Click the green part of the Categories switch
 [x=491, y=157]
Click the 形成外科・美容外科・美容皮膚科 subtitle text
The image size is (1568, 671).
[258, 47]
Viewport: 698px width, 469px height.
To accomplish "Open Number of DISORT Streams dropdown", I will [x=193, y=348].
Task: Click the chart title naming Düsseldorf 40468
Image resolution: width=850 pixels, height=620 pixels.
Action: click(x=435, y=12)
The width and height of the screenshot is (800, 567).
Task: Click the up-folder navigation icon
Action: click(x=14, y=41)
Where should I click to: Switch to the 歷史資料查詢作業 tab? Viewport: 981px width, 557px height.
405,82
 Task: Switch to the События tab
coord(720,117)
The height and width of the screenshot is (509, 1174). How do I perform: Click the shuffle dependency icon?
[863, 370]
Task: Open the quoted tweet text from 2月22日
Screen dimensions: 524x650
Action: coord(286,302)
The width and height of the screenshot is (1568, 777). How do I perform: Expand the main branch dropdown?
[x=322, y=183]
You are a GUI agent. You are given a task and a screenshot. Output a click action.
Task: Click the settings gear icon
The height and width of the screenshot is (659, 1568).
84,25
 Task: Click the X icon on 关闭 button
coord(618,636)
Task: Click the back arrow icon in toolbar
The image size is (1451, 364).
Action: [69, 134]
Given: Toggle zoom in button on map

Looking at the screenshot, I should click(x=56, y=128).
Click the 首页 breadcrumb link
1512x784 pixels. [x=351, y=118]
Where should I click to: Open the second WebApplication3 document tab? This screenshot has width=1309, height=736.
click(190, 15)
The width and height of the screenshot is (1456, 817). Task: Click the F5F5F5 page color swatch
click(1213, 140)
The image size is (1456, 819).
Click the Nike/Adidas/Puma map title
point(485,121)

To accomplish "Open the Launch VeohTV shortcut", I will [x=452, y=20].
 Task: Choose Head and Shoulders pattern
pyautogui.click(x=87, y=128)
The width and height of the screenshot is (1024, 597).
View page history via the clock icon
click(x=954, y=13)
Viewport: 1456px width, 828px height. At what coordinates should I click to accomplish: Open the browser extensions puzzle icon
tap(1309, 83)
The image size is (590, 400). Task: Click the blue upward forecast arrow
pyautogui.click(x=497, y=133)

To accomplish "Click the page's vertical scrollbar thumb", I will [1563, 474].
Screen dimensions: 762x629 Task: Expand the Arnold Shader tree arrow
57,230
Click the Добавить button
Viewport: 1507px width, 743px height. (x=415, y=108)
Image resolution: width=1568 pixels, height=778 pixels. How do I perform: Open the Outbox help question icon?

====================

> [Objetivo del ejercicio]:
Pon en forma de lista JSON de cadenas todo lo que va desde la línea de arriba que contiene "Task: Click the back arrow icon in toolbar" hasta la que contiene "pyautogui.click(x=87, y=128)", ambas incluidas. Usa una cadena por cada línea y deja fuera las líneas en blanco.

> [Respuesta correcta]:
[
  "Task: Click the back arrow icon in toolbar",
  "The image size is (1451, 364).",
  "Action: [69, 134]",
  "Given: Toggle zoom in button on map",
  "Looking at the screenshot, I should click(x=56, y=128).",
  "Click the 首页 breadcrumb link",
  "1512x784 pixels. [x=351, y=118]",
  "Where should I click to: Open the second WebApplication3 document tab? This screenshot has width=1309, height=736.",
  "click(190, 15)",
  "The width and height of the screenshot is (1456, 817). Task: Click the F5F5F5 page color swatch",
  "click(1213, 140)",
  "The image size is (1456, 819).",
  "Click the Nike/Adidas/Puma map title",
  "point(485,121)",
  "To accomplish \"Open the Launch VeohTV shortcut\", I will [x=452, y=20].",
  " Task: Choose Head and Shoulders pattern",
  "pyautogui.click(x=87, y=128)"
]